Indoctrination

Most of the time, when people think of what churches do, they think “indoctrination.” It makes sense. Churches have schools, offer education and preach a particular story. I don’t think it is the primary role of the church, but it is one role that churches have had.

And indoctrination is not all bad: some people do need to be reminded that they should do unto others good things. It’s a shortcut to thinking – a way of training one’s instincts for the good.

I want to suggest, however, that churches are primarily about something different: churches do relationships. (They also enchant the world, but that’s another essay).

“Relationship” happens before rules. Connecting happens before doctrine. It is from experiencing relationships that the church has had with all those people who have been in the church (and outside), that the church created doctrine. Sometimes its rules don’t make much sense, but they made sense at some time.

Doctrine is not the end point of the faithful person. It is not our purpose. Our purpose is more about connecting people with each other – and through those relationships we begin to see what God looks like. Our first encounter with God is usually through the encounter of other persons. Like our children; or our parents; or our friends and spouses. And sometimes our enemies.

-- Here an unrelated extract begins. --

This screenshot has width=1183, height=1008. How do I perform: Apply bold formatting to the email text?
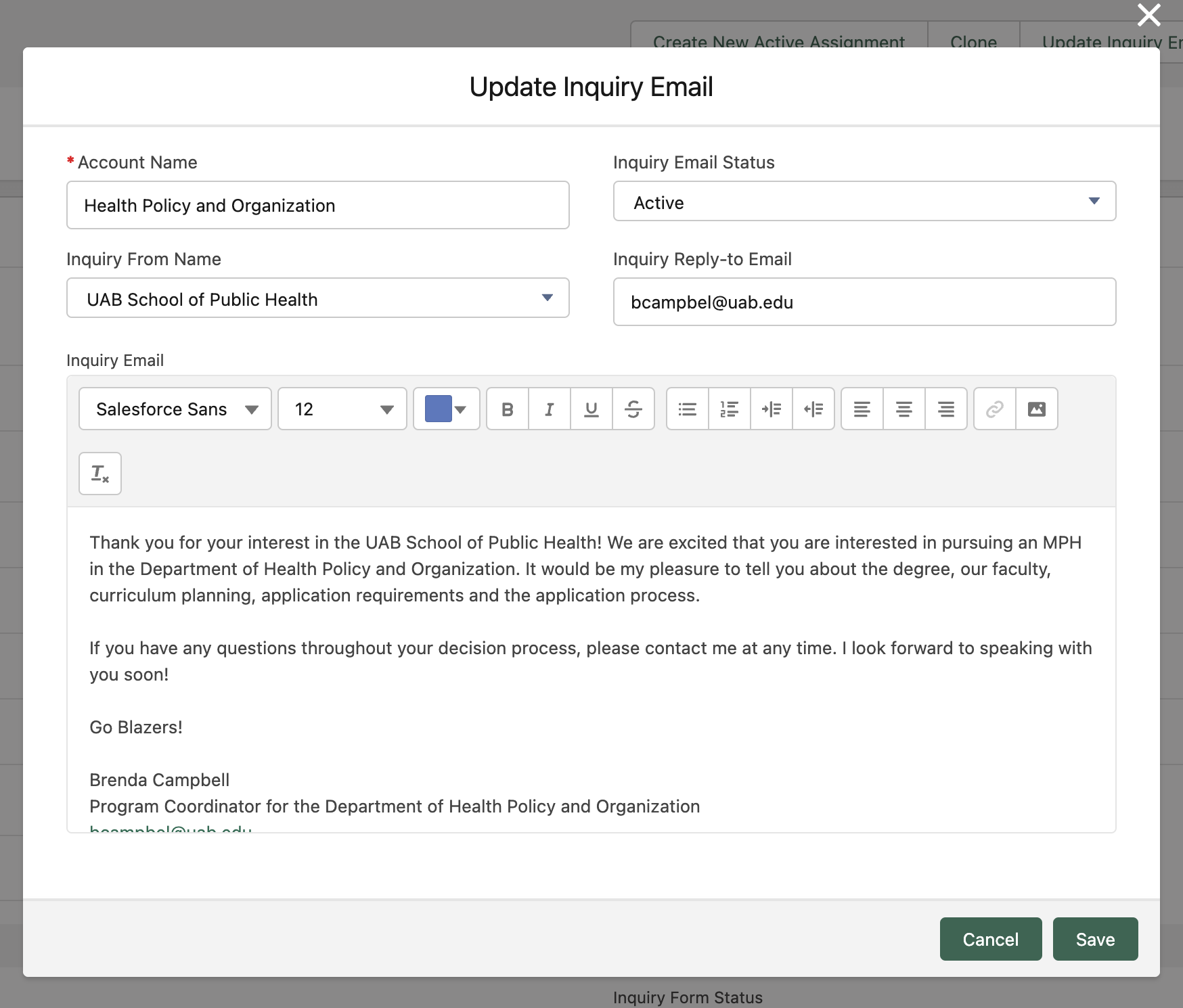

In England they recently agreed to consecrate women bishops. It’s a remarkable change for Catholic Christianity – one that England’s sister churches throughout the globe have already experienced. And the reason for the change is that the church’s experience and relationshp with women has changed. The challenge still continues: how do we maintain relationships with people who think differently about the consecration of women? Personally, I find that there is even a question about the merits of women’s ordination itself to be a bit strange, but there are many world views, of which I’m not familiar that have their own internal logic.

From our relationships that we begin to understand the church’s mission. How do we, as a community, become a place for healing, joy, peace and fortitude? We need to know where people are hurting; where they have conflict; and when they are weak. I suggest that this includes most of us at some point.

I imagine that in Westchester people have different sorts of anxieties. Money is a pretty central; raising children in the midst of affluence and unregulated desire; environmental challenges. Many families are trying to sort through the immense changes that the culture is experiencing. How do we become the place that serves them?

This is part of a greater strategy to discern our mission. Recently I asked someone who had been a member of the church for about 40 years what he thought the mission was. He had just suggested closing the church down. And he couldn’t give me an answer. I don’t think this is unusual.

I do think, however, that there is a purpose and a reason for our community: but discerning it comes from maintaining and fostering connections with each other. From those connections we can begin to formulate the way this church can be a place of strength and love for any person who walks through our doors.